● RECORDS TO USE
------------------------------------------------

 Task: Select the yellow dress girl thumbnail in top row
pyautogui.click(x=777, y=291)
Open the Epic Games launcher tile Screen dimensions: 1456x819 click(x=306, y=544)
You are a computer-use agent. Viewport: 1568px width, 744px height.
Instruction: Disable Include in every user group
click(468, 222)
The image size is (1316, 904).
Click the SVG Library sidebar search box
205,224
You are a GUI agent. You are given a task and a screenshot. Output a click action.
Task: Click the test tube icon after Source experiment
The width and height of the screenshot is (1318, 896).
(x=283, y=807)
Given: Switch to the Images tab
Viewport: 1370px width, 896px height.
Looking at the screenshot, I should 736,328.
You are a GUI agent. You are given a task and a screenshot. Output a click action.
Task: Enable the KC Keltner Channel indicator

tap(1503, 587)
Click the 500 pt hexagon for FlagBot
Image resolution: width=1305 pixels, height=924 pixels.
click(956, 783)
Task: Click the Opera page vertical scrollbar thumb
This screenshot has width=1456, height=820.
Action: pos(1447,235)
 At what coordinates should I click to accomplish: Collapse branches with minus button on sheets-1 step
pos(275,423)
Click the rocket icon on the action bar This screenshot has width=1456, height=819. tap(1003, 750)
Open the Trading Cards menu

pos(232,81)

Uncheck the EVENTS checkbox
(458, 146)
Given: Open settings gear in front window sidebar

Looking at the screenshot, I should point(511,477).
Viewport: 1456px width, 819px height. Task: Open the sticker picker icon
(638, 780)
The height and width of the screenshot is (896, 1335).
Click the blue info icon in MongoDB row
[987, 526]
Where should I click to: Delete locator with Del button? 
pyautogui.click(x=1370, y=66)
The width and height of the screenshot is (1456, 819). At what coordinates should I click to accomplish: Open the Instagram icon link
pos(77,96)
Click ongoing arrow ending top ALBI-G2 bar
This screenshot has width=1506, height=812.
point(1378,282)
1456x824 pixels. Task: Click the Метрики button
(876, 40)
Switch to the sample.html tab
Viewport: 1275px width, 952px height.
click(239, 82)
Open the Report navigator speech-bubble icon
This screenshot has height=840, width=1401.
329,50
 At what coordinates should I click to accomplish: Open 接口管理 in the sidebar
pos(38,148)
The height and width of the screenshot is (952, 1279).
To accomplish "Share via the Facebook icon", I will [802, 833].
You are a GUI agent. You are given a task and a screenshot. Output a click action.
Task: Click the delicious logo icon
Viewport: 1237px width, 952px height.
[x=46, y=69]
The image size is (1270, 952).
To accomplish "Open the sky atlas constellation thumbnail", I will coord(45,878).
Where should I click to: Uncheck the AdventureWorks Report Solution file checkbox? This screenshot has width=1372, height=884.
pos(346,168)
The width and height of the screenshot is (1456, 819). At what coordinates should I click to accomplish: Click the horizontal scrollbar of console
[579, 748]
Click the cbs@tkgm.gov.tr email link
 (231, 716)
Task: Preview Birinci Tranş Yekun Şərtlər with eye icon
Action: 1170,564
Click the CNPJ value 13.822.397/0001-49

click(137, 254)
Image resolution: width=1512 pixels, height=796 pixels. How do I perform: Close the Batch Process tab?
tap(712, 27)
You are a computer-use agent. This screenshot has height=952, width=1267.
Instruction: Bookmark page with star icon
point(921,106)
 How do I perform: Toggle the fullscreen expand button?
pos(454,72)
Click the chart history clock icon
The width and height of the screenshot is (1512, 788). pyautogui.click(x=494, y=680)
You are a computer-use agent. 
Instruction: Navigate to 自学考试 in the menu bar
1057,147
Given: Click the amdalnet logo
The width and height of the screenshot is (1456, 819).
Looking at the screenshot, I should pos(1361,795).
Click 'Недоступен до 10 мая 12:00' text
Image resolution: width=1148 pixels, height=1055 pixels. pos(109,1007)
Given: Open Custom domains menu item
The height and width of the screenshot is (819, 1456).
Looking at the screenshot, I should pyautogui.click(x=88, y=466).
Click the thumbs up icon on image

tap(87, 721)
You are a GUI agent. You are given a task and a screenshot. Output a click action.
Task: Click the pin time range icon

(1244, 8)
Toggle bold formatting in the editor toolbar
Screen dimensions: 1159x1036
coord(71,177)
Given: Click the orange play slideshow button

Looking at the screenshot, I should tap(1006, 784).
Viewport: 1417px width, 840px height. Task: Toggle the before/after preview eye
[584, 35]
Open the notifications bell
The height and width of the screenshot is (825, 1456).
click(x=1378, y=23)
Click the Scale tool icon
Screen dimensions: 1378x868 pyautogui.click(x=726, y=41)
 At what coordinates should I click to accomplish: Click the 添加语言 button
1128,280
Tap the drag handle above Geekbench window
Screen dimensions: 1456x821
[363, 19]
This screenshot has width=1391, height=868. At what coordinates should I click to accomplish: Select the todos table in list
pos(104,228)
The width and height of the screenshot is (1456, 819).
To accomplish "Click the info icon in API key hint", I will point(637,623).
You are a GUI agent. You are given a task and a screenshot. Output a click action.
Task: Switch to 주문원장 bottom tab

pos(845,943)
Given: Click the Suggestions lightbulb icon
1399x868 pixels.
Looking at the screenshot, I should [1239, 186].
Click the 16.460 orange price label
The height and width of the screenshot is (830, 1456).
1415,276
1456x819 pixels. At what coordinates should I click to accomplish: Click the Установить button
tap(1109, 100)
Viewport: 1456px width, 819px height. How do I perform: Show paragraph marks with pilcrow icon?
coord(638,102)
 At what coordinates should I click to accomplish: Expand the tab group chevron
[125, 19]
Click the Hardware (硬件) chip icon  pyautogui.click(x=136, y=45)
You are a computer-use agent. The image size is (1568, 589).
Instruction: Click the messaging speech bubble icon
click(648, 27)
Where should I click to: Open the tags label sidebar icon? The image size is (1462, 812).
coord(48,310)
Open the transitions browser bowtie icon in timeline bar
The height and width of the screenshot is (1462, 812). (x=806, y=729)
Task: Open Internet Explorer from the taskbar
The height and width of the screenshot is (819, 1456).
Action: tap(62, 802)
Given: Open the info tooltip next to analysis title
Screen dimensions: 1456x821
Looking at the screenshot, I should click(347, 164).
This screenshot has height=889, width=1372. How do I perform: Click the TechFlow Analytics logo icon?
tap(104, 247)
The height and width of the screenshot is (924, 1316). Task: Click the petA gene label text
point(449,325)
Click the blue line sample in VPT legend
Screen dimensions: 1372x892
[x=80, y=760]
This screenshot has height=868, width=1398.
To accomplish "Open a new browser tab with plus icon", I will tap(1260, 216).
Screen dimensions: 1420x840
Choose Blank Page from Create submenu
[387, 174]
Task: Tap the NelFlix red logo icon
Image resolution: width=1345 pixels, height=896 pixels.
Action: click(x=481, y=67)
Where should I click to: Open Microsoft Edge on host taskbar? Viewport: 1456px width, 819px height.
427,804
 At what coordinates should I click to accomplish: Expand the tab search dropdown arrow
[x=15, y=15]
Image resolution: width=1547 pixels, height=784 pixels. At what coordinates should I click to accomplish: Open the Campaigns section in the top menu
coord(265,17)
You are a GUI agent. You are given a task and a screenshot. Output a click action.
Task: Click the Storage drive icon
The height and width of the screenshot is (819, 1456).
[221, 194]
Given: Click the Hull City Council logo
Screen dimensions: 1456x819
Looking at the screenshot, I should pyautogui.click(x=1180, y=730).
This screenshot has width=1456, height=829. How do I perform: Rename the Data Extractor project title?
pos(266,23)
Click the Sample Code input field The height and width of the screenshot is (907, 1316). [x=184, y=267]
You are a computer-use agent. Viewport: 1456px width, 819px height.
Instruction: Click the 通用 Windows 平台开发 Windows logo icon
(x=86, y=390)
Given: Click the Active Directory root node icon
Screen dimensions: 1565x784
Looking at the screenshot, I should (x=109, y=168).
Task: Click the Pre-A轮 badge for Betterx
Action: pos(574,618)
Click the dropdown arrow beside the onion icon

------------------------------------------------

● EXERCISE GOAL
Give back exactly the lines of the listing above that run from the line with "Given: Click the orange play slideshow button" to the line with "Open the notifications bell", inclusive.

● COMPLETED EXERCISE
Given: Click the orange play slideshow button

Looking at the screenshot, I should tap(1006, 784).
Viewport: 1417px width, 840px height. Task: Toggle the before/after preview eye
[584, 35]
Open the notifications bell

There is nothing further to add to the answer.